Farewell and adieu to you, Spanish ladies!

Farewell and adieu to you, ladies of Spain!

              Our Captain’s commanded. –

1ST NANTUCKET SAILOR.

Oh, boys, don’t be sentimental; it’s bad for the digestion! Take a tonic, follow me!

(Sings, and all follow.) (213)

 Every page of Moby Dick is marbled with “Ishmael’s” quips and editorial comments—some of which are laugh-out-loud funny. Here, Melville describes Queequeg’s extraction of Tashtego from inside of a whale:

And thus, through the courage and great skill in obstetrics of Queequeg, the deliverance, or rather, delivery of Tashtego, was successfully accomplished, in the teeth, too, of the most untoward and apparently hopeless impediments; which is a lesson by no means to be forgotten. Midwifery should be taught in the same course with fencing and boxing, riding and rowing. (403)

But nowhere are Melville’s razor-sharp comedic chops more evident than in Chapter XCI: The Pequod Meets the Rose-Bud. The setup here is that the Pequod comes across a French whaling ship (the Rose-Bud) whose captain, an effete, incompetent former cologne manufacturer, is forcing his crew to disembowel a pair of putrefying whales in hopes of salvaging some ambergris—heedless of the fact that anything harvested from decaying whales is an utter waste of time. The French captain does not speak English—but the “Guernsey-man” mate does. Stubb offers to explain to the French Captain—using whatever English words he chooses—the foolishness of this endeavor while Guernsey-man “interprets” Stubb’s words to serve his own purposes. What follows is Stubb calling the French Captain “babyish” and “no more fit to command a whaling ship than a Jago Monkey,” culminating in this utter gem of a punchline:

“What now?” said the Guernsey-man, when the captain had returned to them.
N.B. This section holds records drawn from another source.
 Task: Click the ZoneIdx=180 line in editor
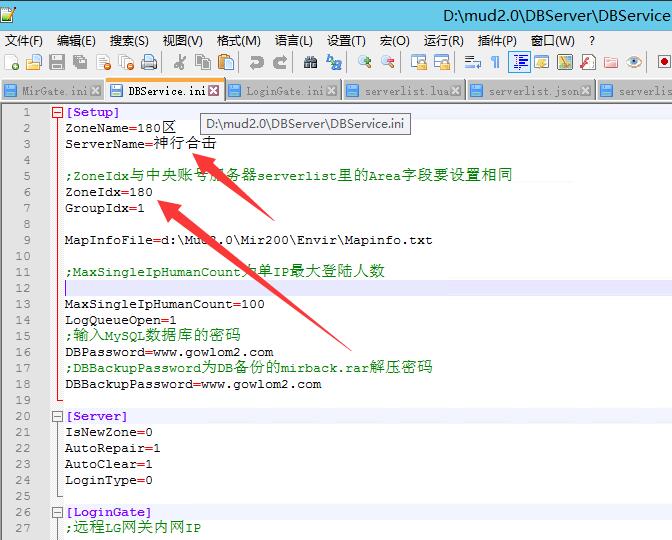pyautogui.click(x=109, y=192)
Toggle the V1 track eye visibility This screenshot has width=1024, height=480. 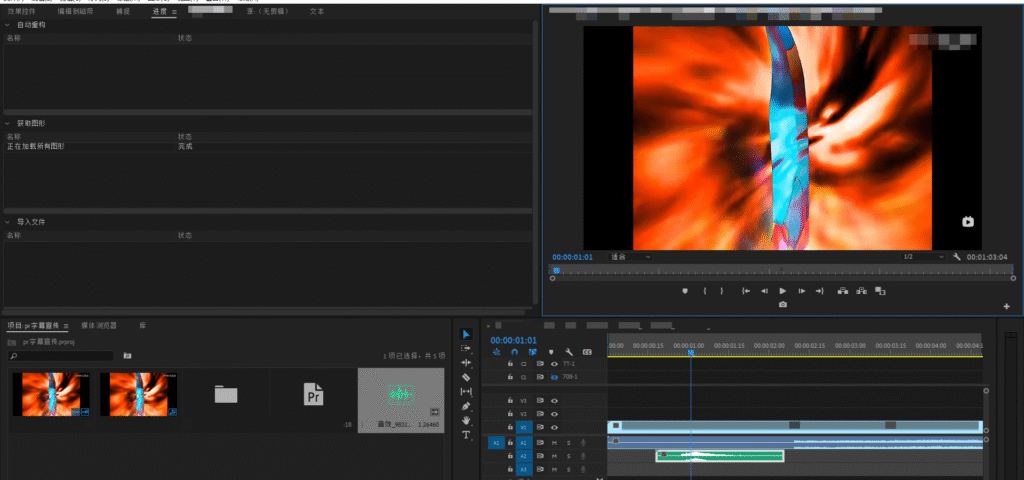554,427
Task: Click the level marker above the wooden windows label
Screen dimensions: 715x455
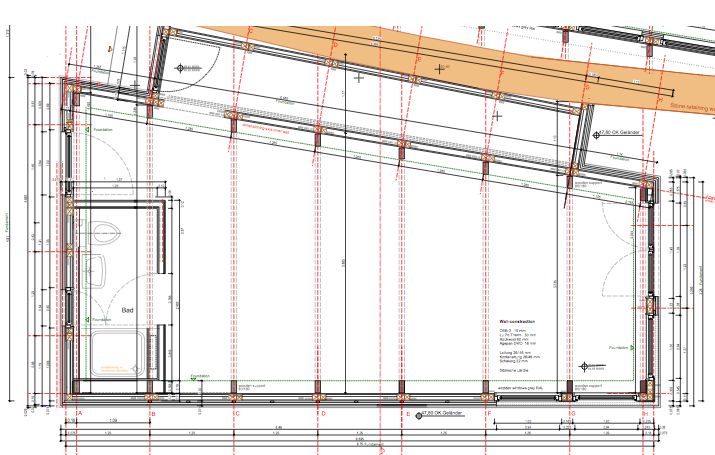Action: point(584,366)
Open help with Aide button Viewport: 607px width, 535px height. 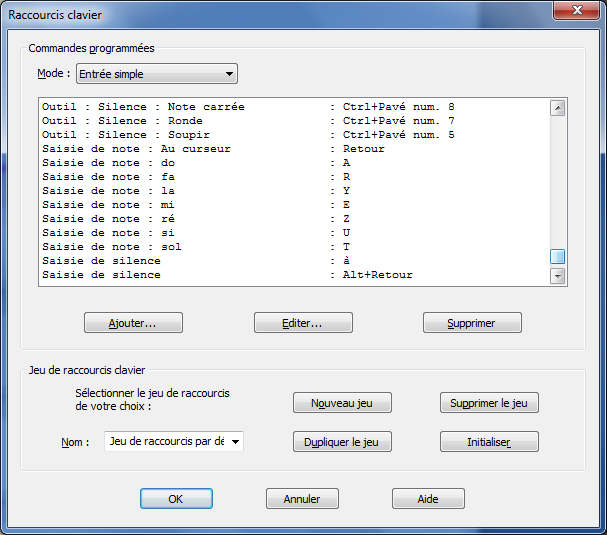click(x=428, y=498)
“Why, let me see; yes, you may well tell him now that—that—in fact, tell him I’ve diddled him, and (aside from himself) perhaps somebody else.”

“He says, Monsieur, that he’s very happy to have been of any service to us.” (473)

It is true that occasionally Melville’s comedy technique is reduced to slapstick and broad, politically incorrect characterizations of non-whites. Also, it’s easy to overlook the comedic brilliance of Moby Dick in this day and age of Greenpeace lobbying against the archaic insanity of the whaling industry. But the brutality of whaling aside, Melville’s comedic instincts are unerring, his timing exquisite. This is, after all, the author who gave us “Bartelby, the Scrivener”—a masterpiece of quirky characterization with expertly camouflaged satire that was centuries ahead of its time. Even at the very end of Moby Dick, Ahab tangled up with the great white whale, it feels as if the narrator is trying his best not to laugh at this idiot. We know Ishmael survived and went on to experience other whaling trips. His detachment in the face of tragedy bears the unmistakable mark of a comedy writer; humor often the only way a comedy writer can process the illogical sadness of this world. Moby Dick is solid proof that, were we able to transport Herman Melville forward 150 years, he could have easily found work as a staff writer on Seinfeld.

What’s the take-away from all this? For me, it’s the indispensability of humor. Even in the most dramatic of stories, it’s required—otherwise, the work descends into bathos and pretense. Where would One Flew Over the Cuckoo’s Nest or Catch-22 be without humor? It’s a question of contrast. Quite often, humor works to counter carnage and violence—of which there is no shortage in Moby Dick. Humor is elemental; the positive charge balancing the negative.

It is well-known that Melville’s masterpiece failed in its initial publication. The book’s wry irony went over the heads of many critics, including Nathaniel Hawthorne. There were other reasons it fell through the cracks and wasn’t fully appreciated until the early 20th century, but one of those reasons has to be the book’s highly-developed sense of humor. Eschewing slapstick and broad comedy, the comedy of Moby Dick is masterfully layered in. Successful satirists and humorists take chances. One way they do this is to allow humor to arise organically from the scene and from character.

By the time Twain published Tom Sawyer in 1876, the audience was finally getting it. Melville was simply way ahead of his time.